SET OF TASKS:
A. Answer these questions about the article on mobile and AI surveillance, marking each answer (i), (ii), (iii) on its own line:
(i) Which technologies are named as examples of in-demand AI surveillance technologies?
(ii) In what year does the article say billions of people were in the thick of the COVID-19 pandemic?
(iii) According to the CDC website, who employs contact tracing?
B. Can you shorten the paragraph of the article on mobile and AI surveillance that begins "In 2020 billions of people" while keeping its main facts?
C. Could you reproduce everything in the article on mobile and AI surveillance from "In 2020 billions" down to "personnel for decades."?

EXTRACTED TEXT:
Mobile and AI surveillance systems to help control the virus spread
Mobile and artificial intelligence AI surveillance systems have proven to be effective for this purpose. Device-based contact tracing, wearables, computer vision systems, and facial recognition CCTV cameras are just a few examples of those in-demand AI surveillance technologies.
In 2020 billions of people in the world have become in the thick of the coronavirus (COVID-19) pandemic, and local governments in many cities started deploying their own methods of disease tracking and prevention. It’s important for everyone to understand how the local government and healthcare professionals in your city can use mobile and AI surveillance solutions to track the spread of the Coronavirus disease and help their citizens stay healthy.
Contact tracing and mobile data
In public health, contact tracing remains one of the fastest-growing disease surveillance practices. According to the CDC website, this practice provides the basis for ongoing virus control and prevention in the United States and is employed by local and state health department personnel for decades.

DATA SECTION:
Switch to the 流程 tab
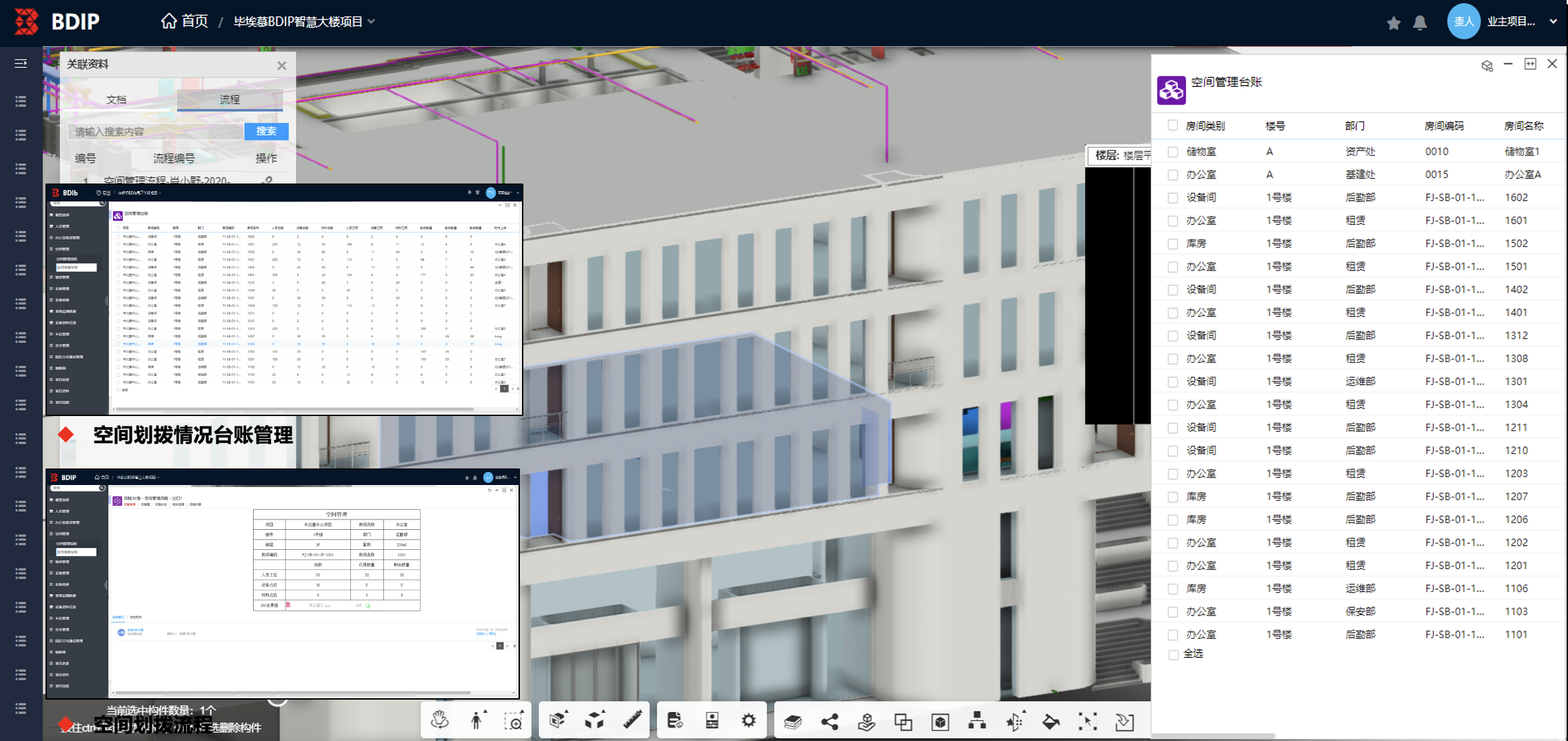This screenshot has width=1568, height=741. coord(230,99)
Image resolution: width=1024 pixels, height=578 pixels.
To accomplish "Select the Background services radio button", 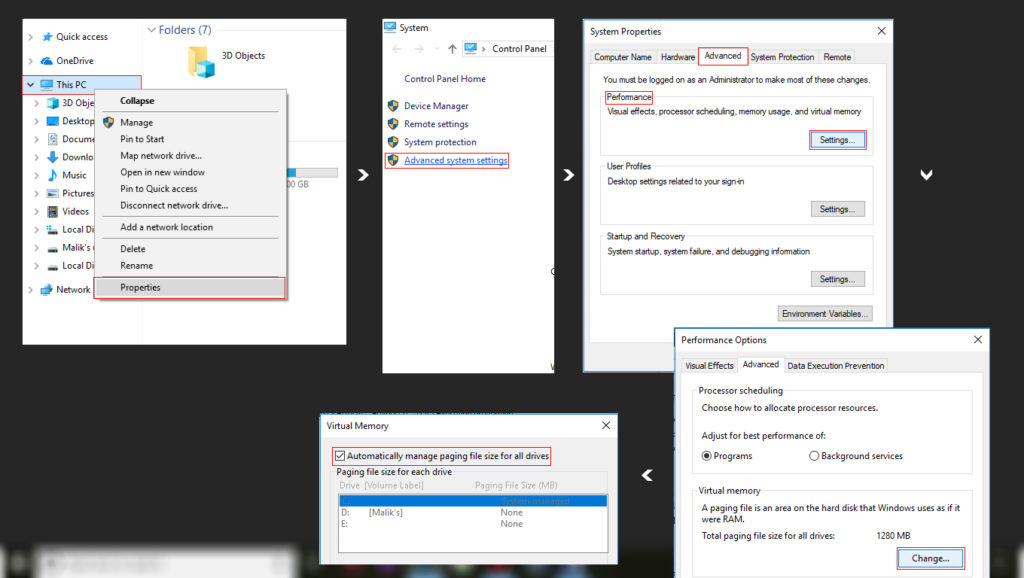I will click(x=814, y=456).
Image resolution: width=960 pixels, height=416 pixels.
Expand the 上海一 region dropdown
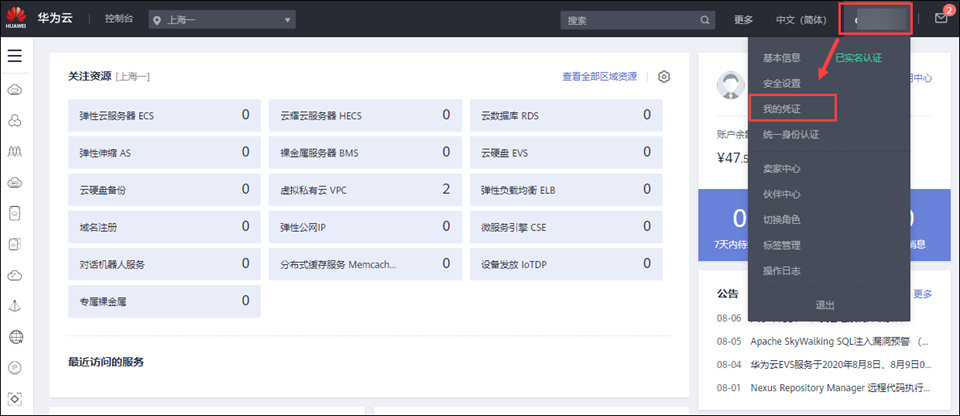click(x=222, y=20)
...
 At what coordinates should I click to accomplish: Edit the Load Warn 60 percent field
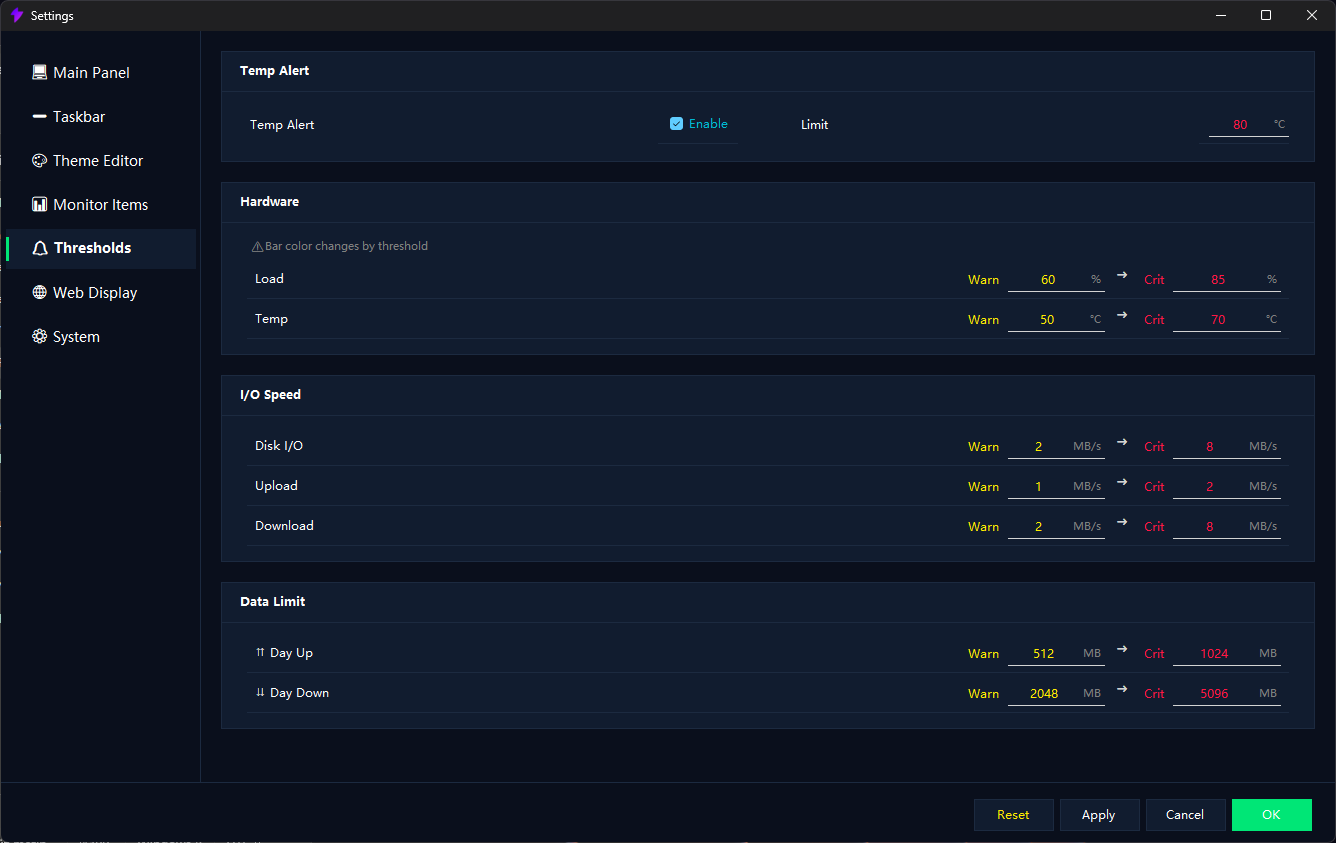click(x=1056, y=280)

TASK RESPONSES:
A.
(i) Device-based contact tracing, wearables, computer vision systems, and facial recognition CCTV cameras.
(ii) 2020.
(iii) Local and state health department personnel.

B. In 2020, as billions of people faced the COVID-19 pandemic, local governments in many cities began deploying their own disease tracking and prevention methods. Everyone should understand how local governments and healthcare professionals can use mobile and AI surveillance to track the coronavirus's spread and keep citizens healthy.

C.
In 2020 billions of people in the world have become in the thick of the coronavirus (COVID-19) pandemic, and local governments in many cities started deploying their own methods of disease tracking and prevention. It’s important for everyone to understand how the local government and healthcare professionals in your city can use mobile and AI surveillance solutions to track the spread of the Coronavirus disease and help their citizens stay healthy.
Contact tracing and mobile data
In public health, contact tracing remains one of the fastest-growing disease surveillance practices. According to the CDC website, this practice provides the basis for ongoing virus control and prevention in the United States and is employed by local and state health department personnel for decades.